Some Americans adhered to their usual dress which, in the Eastern States, was a sober suit of black; but usually the Pioneers discarded all conventional clothes, and appeared in a rough and picturesque costume much like that of a stage pirate. Indeed, it was impossible for any man in ’49 to make his dress sufficiently bizarre to attract attention. The prevailing fashion included a red or blue flannel shirt, a “wide-awake” hat of every conceivable shape and color, trousers stuffed into a huge pair of boots coming up above the knee, and a belt decorated with pistols and knives. More than one Pioneer landed in San Francisco with a rifle slung on his back, a sword-cane in his hand, two six-shooters and a bowie-knife in his belt, and a couple of small pistols protruding from his waistcoat pockets.

In the rainy season of ’49, long boots were so scarce, and so desirable on account of the mud, that they sold for forty dollars a pair in San Francisco, and higher yet in Stockton. Learning of this, Eastern merchants flooded the market with top-boots a year later; but by that time the streets had been planked, the miner’s costume was passing out of fashion, and long boots were no longer in demand. These changes were greatly regretted by unconventional Pioneers, and even so early as 1850 they were lamenting “the good old times,”—just one year back,—before the tailor and the barber were abroad in the land.
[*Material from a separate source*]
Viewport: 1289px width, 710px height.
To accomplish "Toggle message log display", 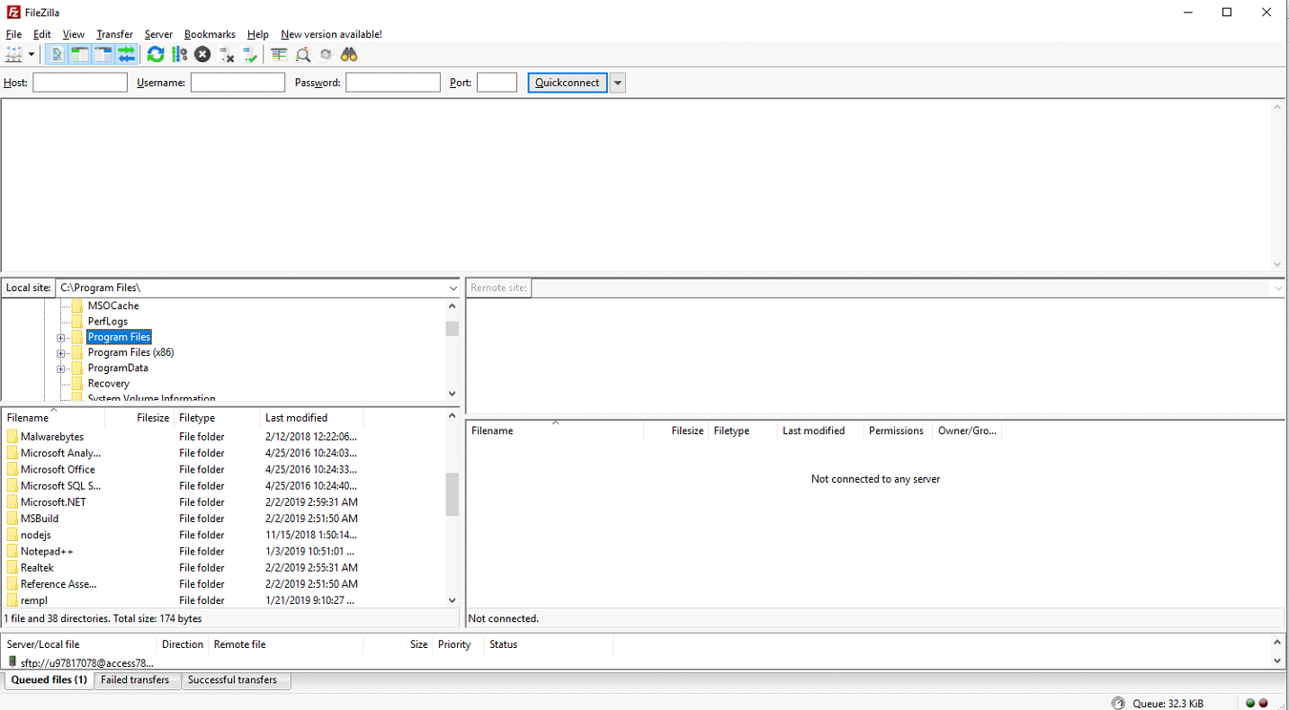I will point(56,55).
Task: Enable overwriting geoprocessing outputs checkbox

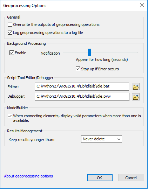Action: point(10,25)
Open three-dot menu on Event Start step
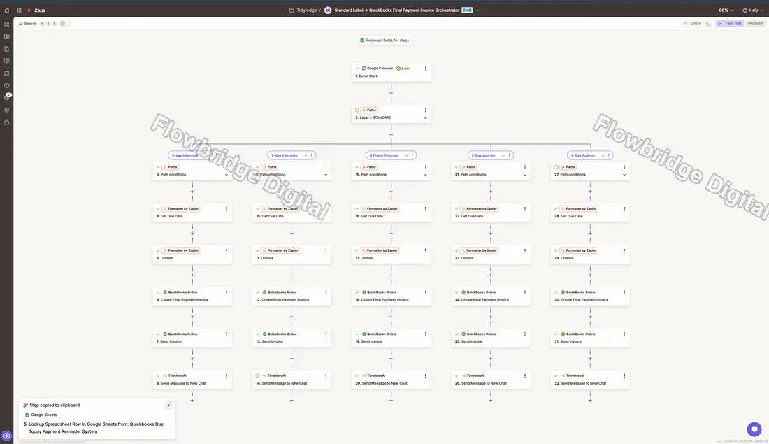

Local celebrations were marked by more color and display than are usually indulged in by Americans. In 1851, on Washington’s Birthday, there was a procession in San Francisco headed by the Mayor in a barouche drawn by four white horses. Next came the fire engines of the city, each with a team of eight gray horses, and followed by a long train of firemen in white shirts and black trousers. Then came a company of teamsters mounted on their draught horses, and carrying gay banners; and finally a delegation of Chinamen, preceded by a Chinese band and bearing aloft a huge flag of yellow silk.

Horsemen, more or less intoxicated, and shouting like wild Indians, charged up and down the streets at all hours of the day and night, to the great discomfort of many and the fatal injury of some pedestrians. “On Sundays especially, one would imagine,” a local newspaper remarks, “that a horde of Cossacks or Tartars had taken possession of the city.”

“The Spaniard,” Bret Harte says, “taught the Americans horsemanship, and they rode off with his cattle.” The Americans usually adopted the Spanish equipment, consisting of a huge saddle, with cumbrous leather saddle-flaps, stirrups carved from solid oak, heavy metal spurs, a bridle jingling with ornaments, and a cruel curb bit,—the whole paraphernalia being designed to serve the convenience and vanity of the rider without the least regard to the comfort of his beast. The Spanish manner of abrupt stopping, made possible by the severe bit, was also taken up by young Americans who loved to charge down upon a friend, halting at the last possible moment, in a cloud of dust, with the horse almost upon his haunches. This was Jack Hamlin’s habit.